Basic Fix — Add Timeout Blocks and Reduce Parallelism
resource "aws_instance" "worker" {
count = 200
ami = var.ami_id
instance_type = "t3.medium"
+
+ timeouts {
+ create = "30m"
+ update = "30m"
+ delete = "30m"
+ }
}
- terraform apply
+ terraform apply -parallelism=5
Lowering parallelism reduces concurrent API calls, which reduces the chance of hitting rate limits that cause retries that exhaust the context deadline.
Enterprise Best Practice — Provider-Level Timeout + Retry Configuration
terraform {
required_providers {
aws = {
source = "hashicorp/aws"-
- version = "~> 4.0"
+ version = "~> 5.54" # context propagation fixes backported in 5.x
}
}
}
provider "aws" {
region = var.region
+
+ # Increase HTTP client timeout at the provider level
+ # This overrides the SDK default and prevents premature context cancellation
+ http_proxy = var.http_proxy
+
+ default_tags {
+ tags = local.common_tags
+ }
}
For the CI runner timeout problem, configure the pipeline wrapper — not Terraform itself:
# .github/workflows/terraform.yml
jobs:
terraform-apply:
- timeout-minutes: 30
+ timeout-minutes: 120
steps:
- name: Terraform Apply
run: |
- terraform apply -auto-approve
+ terraform apply -auto-approve -parallelism=5
env:
TF_CLI_ARGS: "-no-color"
For Terragrunt or wrapper scripts, pass the context explicitly:
- terraform destroy -auto-approve
+ terraform destroy -auto-approve -parallelism=3 -refresh=false
-refresh=false skips the pre-destroy refresh API calls, which alone can consume 30–40% of your context deadline on large state files.
Recovery Sequence After a Partial Apply
# 1. Unlock state
terraform force-unlock <LOCK_ID>
# 2. Refresh state to reconcile drift — do NOT skip
terraform refresh
# 3. Inspect the plan before touching anything
terraform plan -out=recovery.tfplan
# 4. Review recovery.tfplan manually, then apply
terraform apply recovery.tfplan -parallelism=3
💡 Tired of pasting proprietary configs into ChatGPT? Generic AI tools log your company's ARNs, DB strings, and private keys.

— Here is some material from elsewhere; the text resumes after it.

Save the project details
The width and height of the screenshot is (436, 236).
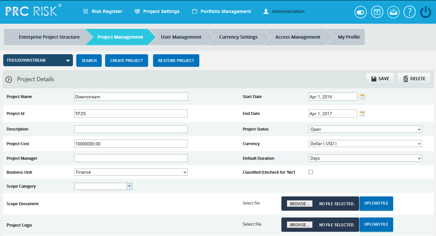click(x=380, y=79)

StackEngine is a zero-backend, pure Client-Side WASM utility. Drop your failing config into the sandbox above. We redact your secrets locally in the browser and auto-generate the refactored code using your own API key.
Prevention in CI/CD
1. Checkov — Enforce Timeout Blocks on Long-Running Resources
# .checkov.yaml
checks:
- id: CKV_TF_RESOURCE_TIMEOUTS
# Custom check: fail if aws_instance, aws_db_instance, google_container_cluster
# are missing explicit timeout blocks
Use checkov -d . --check CKV2_AWS_* as a pre-apply gate in your pipeline.
2. OPA/Conftest Policy — Block applies without parallelism cap
# policy/terraform_apply.rego
package terraform.apply
deny[msg] {
input.parallelism > 10
msg := "Parallelism must be <= 10 for applies touching > 100 resources to prevent context cancellation under API rate limits."
}
3. Terraform Cloud / Enterprise — Use Remote Runs with Extended Timeouts
If you are running terraform apply locally or in ephemeral CI containers, migrate large workspace applies to Terraform Cloud remote execution or Atlantis with persistent runners. Remote runs are not subject to CI job-level timeout-minutes and have configurable execution timeouts up to 24 hours.
4. Split Large Workspaces
The real fix for consistently hitting context deadlines on destroy/apply is workspace decomposition. A workspace with 300+ resources is an anti-pattern:
infra/
├── networking/ # VPCs, subnets, route tables — ~30 resources
├── compute/ # EC2, ASGs — ~80 resources
├── data/ # RDS, ElastiCache — ~40 resources
└── app/ # ECS services, ALBs — ~60 resources
Each workspace applies independently. Context cancellation in compute/ does not affect networking/. State locks are isolated. Blast radius is contained.